“Sono meno interessata alle tragedie. Viviamo in un mondo che sta attraversando un periodo difficile, non sono interessata a recitare in film che prevedono pistole, fucili, esplosioni. Non mi piace quando qualcuno viene ucciso. Non mi piacciono le isterie, e tutto ciò che alza la posta in gioco senza un vero sentimento sotto. Non saprei come interpretarlo e non vorrei nemmeno guardarlo”. È una presa di posizione netta e priva di compromessi quella tracciata da Julianne Moore. Intervistata dal Corriere della Sera al Festival di Cannes, dove ha ricevuto il premio Women in Motion sostenuto da Kering, l’attrice sessantaquattrenne ha ripercorso le tappe della sua carriera e analizzato le dinamiche dell’industria cinematografica odierna.

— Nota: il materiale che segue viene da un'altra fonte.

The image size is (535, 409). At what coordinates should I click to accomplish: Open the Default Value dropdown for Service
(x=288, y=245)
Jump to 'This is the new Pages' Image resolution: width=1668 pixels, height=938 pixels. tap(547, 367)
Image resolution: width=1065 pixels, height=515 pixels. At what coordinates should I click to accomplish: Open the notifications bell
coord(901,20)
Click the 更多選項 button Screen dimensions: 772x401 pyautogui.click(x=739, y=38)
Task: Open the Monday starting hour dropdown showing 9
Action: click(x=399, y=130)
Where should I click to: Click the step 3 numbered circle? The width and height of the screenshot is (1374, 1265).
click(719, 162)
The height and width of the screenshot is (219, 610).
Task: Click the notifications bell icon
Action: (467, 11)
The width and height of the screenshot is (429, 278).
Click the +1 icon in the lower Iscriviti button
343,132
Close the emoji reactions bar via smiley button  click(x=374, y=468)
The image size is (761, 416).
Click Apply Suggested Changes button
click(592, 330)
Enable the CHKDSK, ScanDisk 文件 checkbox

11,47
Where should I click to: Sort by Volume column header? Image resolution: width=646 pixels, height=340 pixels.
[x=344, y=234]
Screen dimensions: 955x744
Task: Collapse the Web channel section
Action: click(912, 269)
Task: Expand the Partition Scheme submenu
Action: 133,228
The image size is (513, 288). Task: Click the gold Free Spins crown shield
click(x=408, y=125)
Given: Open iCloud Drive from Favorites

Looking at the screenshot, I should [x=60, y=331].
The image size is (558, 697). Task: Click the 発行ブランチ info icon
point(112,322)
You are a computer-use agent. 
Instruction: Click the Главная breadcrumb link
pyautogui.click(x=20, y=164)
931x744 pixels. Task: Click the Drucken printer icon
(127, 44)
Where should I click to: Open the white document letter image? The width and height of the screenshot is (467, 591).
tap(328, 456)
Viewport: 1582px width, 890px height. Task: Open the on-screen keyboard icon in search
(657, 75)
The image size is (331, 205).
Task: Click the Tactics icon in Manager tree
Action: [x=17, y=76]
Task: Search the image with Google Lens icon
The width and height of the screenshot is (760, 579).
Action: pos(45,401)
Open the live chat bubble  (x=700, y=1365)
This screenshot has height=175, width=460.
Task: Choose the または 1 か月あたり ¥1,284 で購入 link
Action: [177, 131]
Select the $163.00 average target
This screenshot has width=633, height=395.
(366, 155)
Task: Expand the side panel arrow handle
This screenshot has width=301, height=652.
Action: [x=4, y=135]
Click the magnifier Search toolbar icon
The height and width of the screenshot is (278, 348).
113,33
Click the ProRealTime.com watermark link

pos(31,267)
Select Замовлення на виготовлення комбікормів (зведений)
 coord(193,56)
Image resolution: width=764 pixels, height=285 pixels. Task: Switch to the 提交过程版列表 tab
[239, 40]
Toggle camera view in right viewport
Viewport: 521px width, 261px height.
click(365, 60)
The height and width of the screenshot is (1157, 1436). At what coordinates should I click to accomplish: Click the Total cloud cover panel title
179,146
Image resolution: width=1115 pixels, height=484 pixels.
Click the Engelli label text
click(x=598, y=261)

Gli inizi: dalla medicina al teatro
Apparsa sulla Croisette in tailleur nero e con i caratteristici capelli rossi raccolti, Moore ha ricordato i suoi primi passi nel mondo della recitazione, svelando un piano di riserva lontano dai riflettori: “Ero determinata, ma la mia ambizione non era quella di diventare una star. E la mia carriera non è stata per niente lineare, è piena di up and down. Non immaginavo di fare chissà quale carriera. Quando cominciai il teatro, ignoravo che si potesse vivere di questo mestiere”. L’indirizzo accademico era inizialmente un altro: “Ero destinata agli studi classici, la prof convinse i miei a iscrivermi a una scuola d’arte drammatica. Feci la promessa a mio padre che avrei studiato medicina in parallelo, se le cose fossero andate male. Nel 1985 entrai nel cast di ‘Così gira il mondo’. Una soap opera all’acqua di rose molto popolare. Andai avanti, di progetto in progetto”.